Figure 8 shows the mock images of the SbSb45h merger at different characteristic times and according to the observational limits of the SDSS r band. The images using the SDSS μlimit reveal only the central part of each galaxy, resulting in the merger remnant reaching a spheroidal shape in a relatively short period of time. For example, the faint features of the SbSb45h merger already become invisible at twice the final coalescence time (tFC ~ 1.57 Gyr) under the SDSS conditions. However, the mock images with a deeper μlimit indicate that the merger remnant exhibits extended faint structures for more than two times the final coalescence time. This confirms the fact that measuring the merger-feature time of merger remnants strongly depends on μlimit.

To compare two merger-feature times, we have estimated the ratio of the merger-feature time to the final coalescence time, tMF/tFC (see Table 3). We note that in contrast to the merger-feature time based on μlimit = 25 mag arcsec-2, tMF,25, not all merger-feature times based on μlimit = 28 mag arcsec-2, tMF,28 could be estimated since faint features survive through the end of the simulation. Table 3 shows that tMF,25/tFC is always lower than 3. The faint features in all merger simulations disappear by 2.16 ± 0.80 times the final coalescence time, or 1.38 ± 0.88 Gyr after the final coalescence, which is comparable to the finding of Lotz et al. (2008). However, tMF,28/tFC is approximately two times greater than tMF,25/tFC and is greater than 3 for all mergers.

We also study how merger scenarios affect tMF/tFC. The relaxation timescale of a merger remnant depends not only on orbital configurations (Hernandez & Lee 2004) but also on the density of the merger remnant (Conselice 2006). Therefore, the relaxation timescales of the inner and outer regions of merger remnants are different, and the timescales are related to tMF,25/tFC or tMF,28/tFC. First, the prograde-prograde merger takes longer to have its substructures relaxed and thus to hide post-merger features than the retrograde-prograde merger does. For example, one can see in Table 3 that the SbSb0p merger shows a larger value of tMF,28/tFC than the SbSb180p merger does, that is, 6.22 ± 0.62 vs. 5.25 ± 0.41, respectively1. Second, mergers having a smaller orbital angular momentum (SbSb45r and SbSb45e) tend to have shorter merging times (tFC, Col. 4 in Table 3) and longer merger-feature times (tMF, Col. 6 in Table 3) and so result in larger values of tMF/tFC (Col. 8 in Table 3) than the larger-orbital-angular-momentum mergers (SbSb45p+ and SbSb45h). We can perhaps interpret this as follows. A merger with low orbital angular momentum (for example, a direct head-on collision) causes a rapid relaxation in the central region of the merger remnant. This makes the central region act like a point source. The outer region of the merger remnant feels looser and displays merger features for a longer period of time as a result. The essence of this interpretation is to realize that the merger timescale is determined by the structure of the central parts of the merger remnant, whereas the merger feature timescale for deep imaging conditions is derived from the outskirts. Lastly, the bulge-to-total mass ratio (B/T) affects the relaxation timescales of at least the inner regions of the merger remnants. For this reason, all values of tMF,25/tFC for the SaSb mergers are smaller than for the SbSb mergers.

4.3. Effect of mass ratio

We ran three additional mergers to qualitatively discuss the effect of mass ratio on the merger-feature time. Figures 9 and 10 show the mock images of the SbSb345h and the SbSb645h mergers, respectively. Their evolution is shown at different characteristic times and according to the observational limits of the SDSS r band. For equal-mass mergers, two long and symmetric tidal arms are well developed as shown in Fig. 8. Unequal-mass mergers, however, show asymmetric tidal structures (see also Barnes 1992; Springel et al. 2005b; Lotz et al. 2008). As the mass ratio between two galaxies becomes larger (see Fig. 10), tidal bridges are unseen and tidal arms are tightly wound.

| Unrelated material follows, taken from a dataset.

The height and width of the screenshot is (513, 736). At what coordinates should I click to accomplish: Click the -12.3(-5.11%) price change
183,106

We investigate the effect of mass ratio on the merger feature time. The ratio of the merger-feature time to the final coalescence time has no clear difference from major mergers (defined as mass ratios are less than 3:1). For the SbSb345h merger, both tMF,25/tFC and tMF,28/tFC are comparable to those of the SbSb45h merger (see Table 3). On the other hand, although the merger-feature times of the SbSb645h merger (i.e., tMF,25 and tMF,28) are greater than those of the SbSb45h merger, both tMF,25/tFC and tMF,28/tFC of the SbSb645h merger are less than those of the SbSb45h merger. In essence, unequal-mass mergers show merger features for a greater amount of time mainly because they take longer to merge, compared to equal-mass mergers.

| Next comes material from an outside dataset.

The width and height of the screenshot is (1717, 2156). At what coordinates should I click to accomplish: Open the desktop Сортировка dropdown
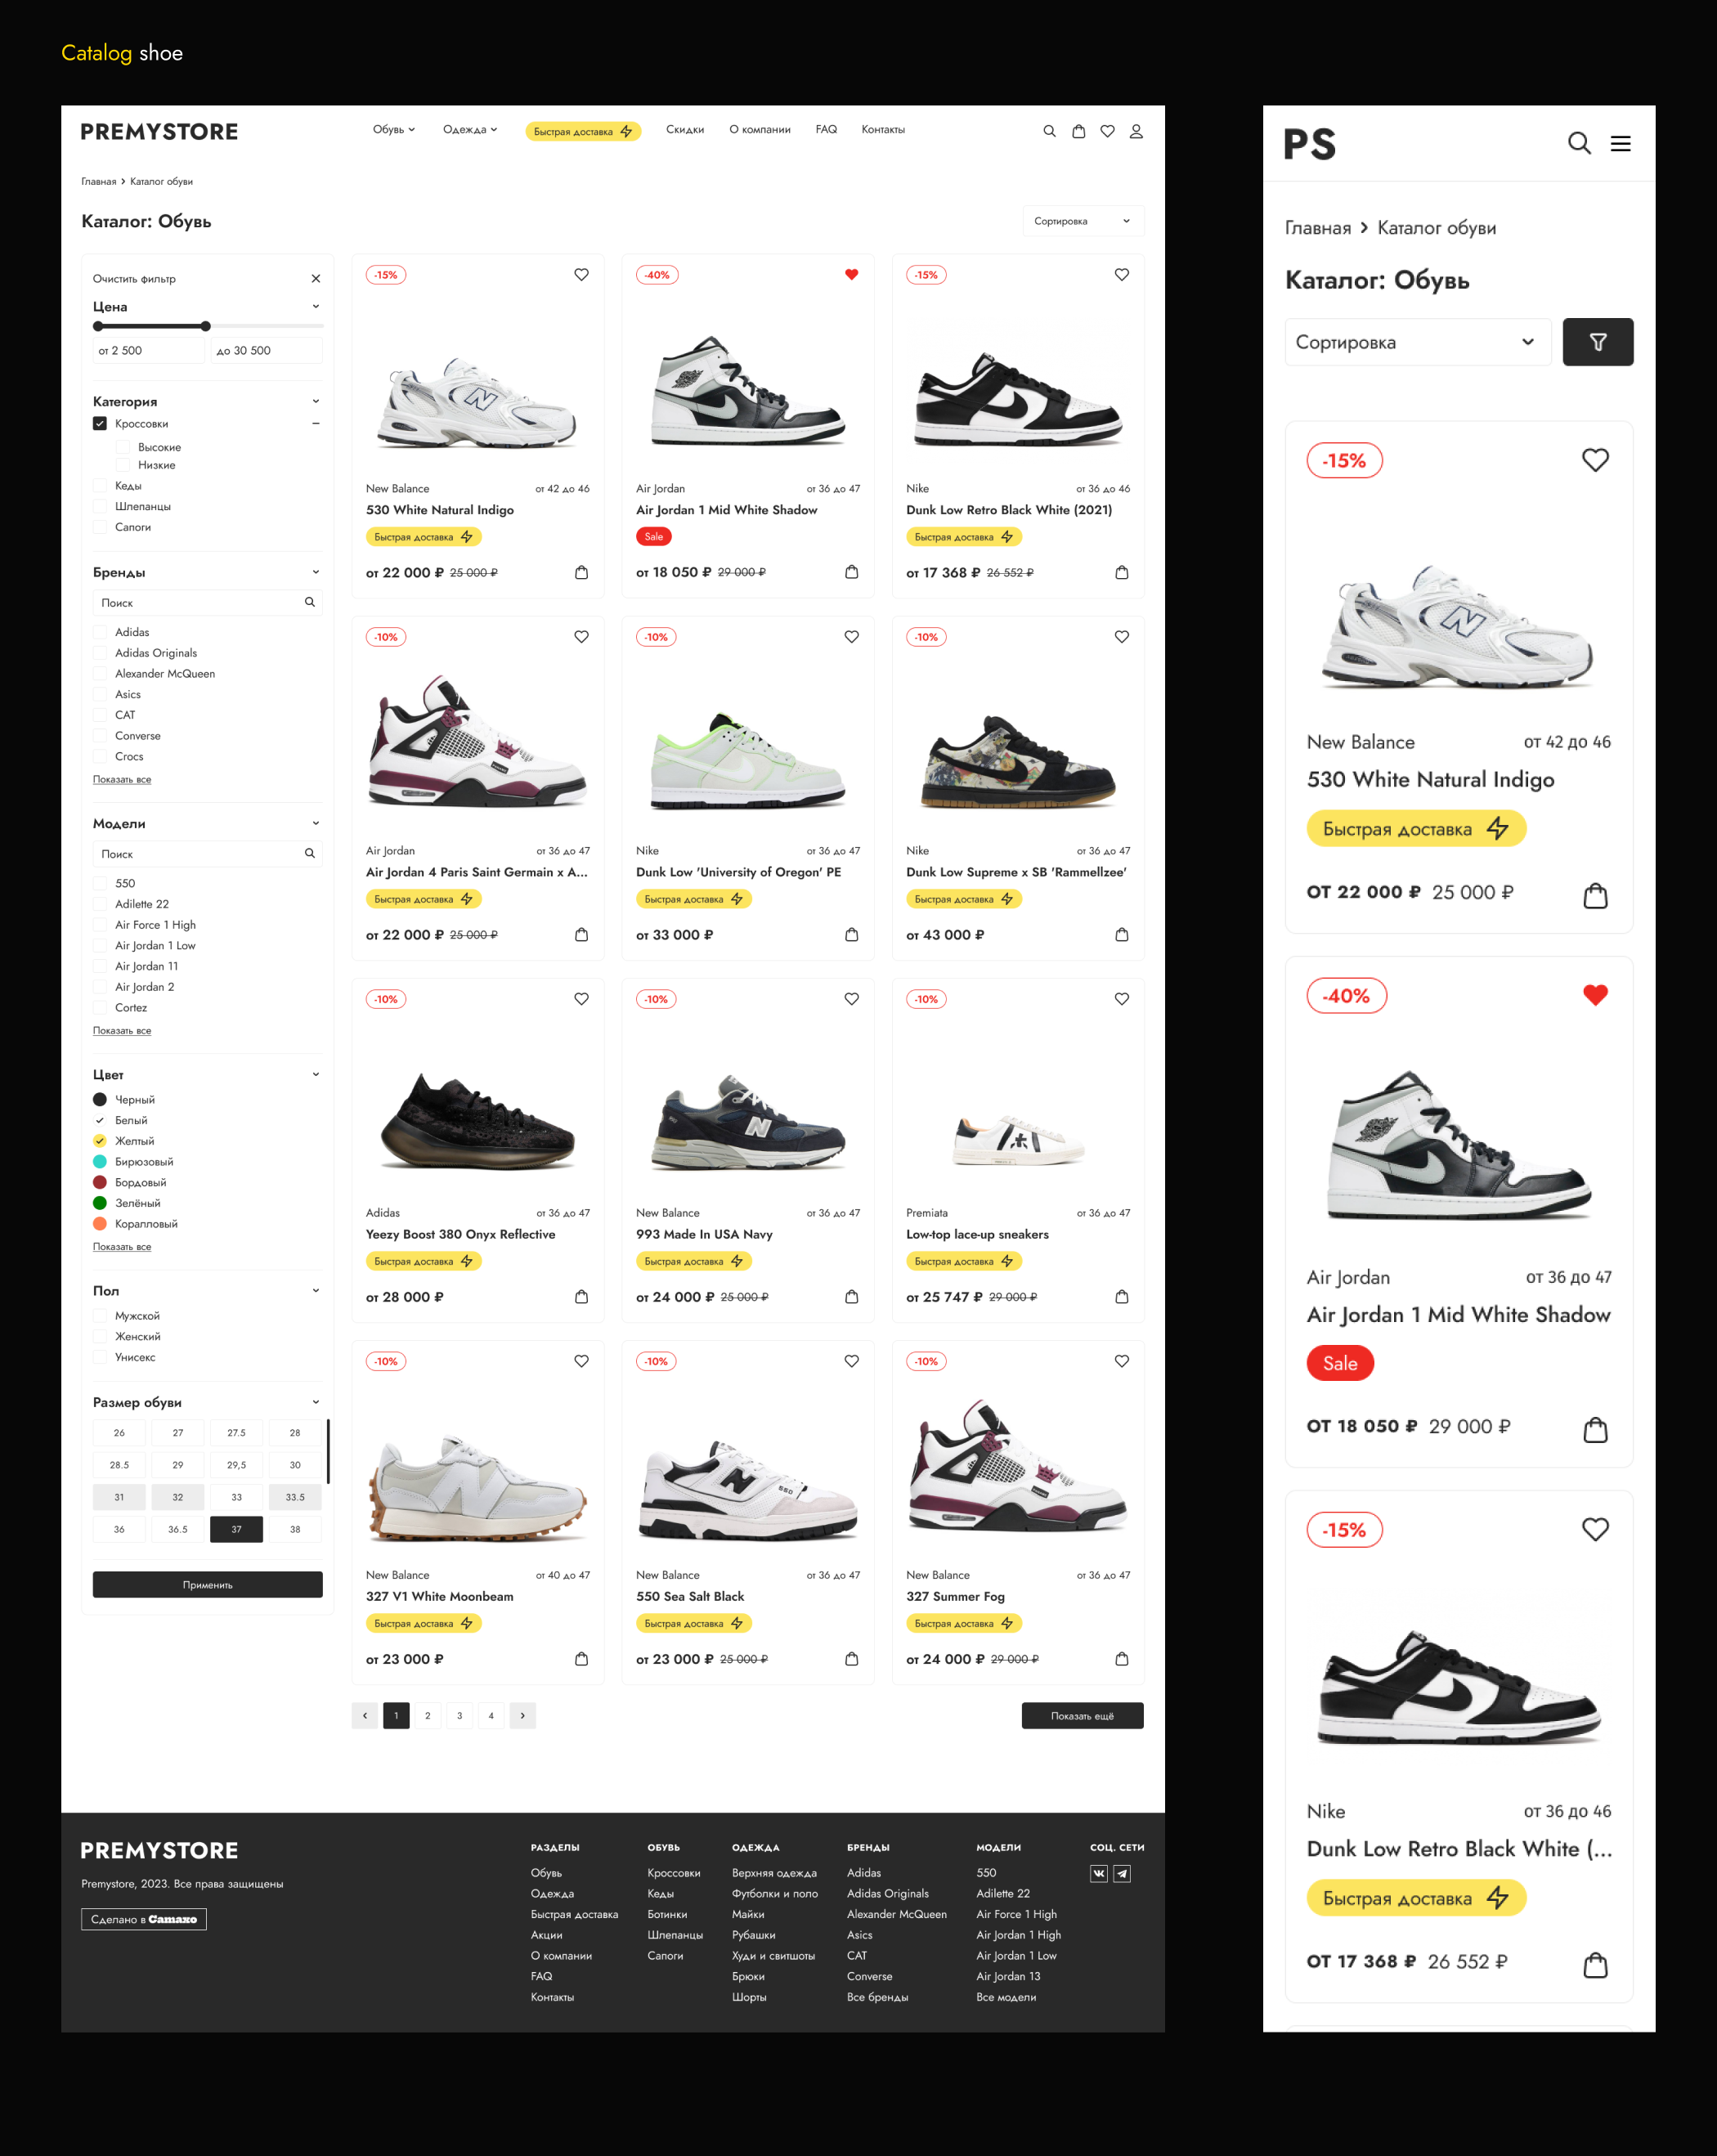1083,221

Figure 11 shows a reference case of a 10:1 merger. It is interesting to note that this “minor” merger case does not exhibit merger features clearly even before tFC. We are tempted to interpret this in order to suggest that such minor mergers, while they may be much more abundant than major mergers, may be very difficult to detect even in deep imaging conditions. Conversely, most of the merge features in today’s typical surveys may very well be results of relatively “major” mergers. Confirmation of this conjecture requires a much more thorough modeling effort.

It is also hinted in Figs. 811 that long symmetric tidal tails and large loops are found more frequently in major mergers (see, e.g., Wang et al. 2012). It also seems that the degree of symmetry scales to the mass ratio between the merging galaxies. It again requires many more runs filling a possible parameter space to confirm the statement, but if it is confirmed it would imply that such features can be used to find and characterize major merger remnants.

4.4. Effect of tidal force

We also qualitatively examined the effect of tidal force on the merger-feature time. Figure 12 shows the stellar and gaseous column density of the SbSb45hC merger at three times the final coalescence time (tFC = 1.57 Gyr). Stars and gas in low-density regions of the SbSb45hC merger are stripped off having undergone tidal force of a cluster potential. As a result, the stars and gas are concentrated in the central region which does not happen in an isolated environment (see Fig. 7).

Figure 13 shows the mock images of the SbSb45hC merger at twice and three times the final coalescence time and according to the observational limits of the SDSS r band. We found that the merger-feature time of μlimit = 25 mag arcsec-2 for the SbSb45hC merger (tMF,25 = 2.81 ± 0.17) is comparable to the SbSb45h merger (tMF,25 = 2.99 ± 0.20). Shallow mock images of μlimit = 25 mag arcsec-2 mainly reveal the central region of each merger remnant which is less affected by tidal force because of its high density.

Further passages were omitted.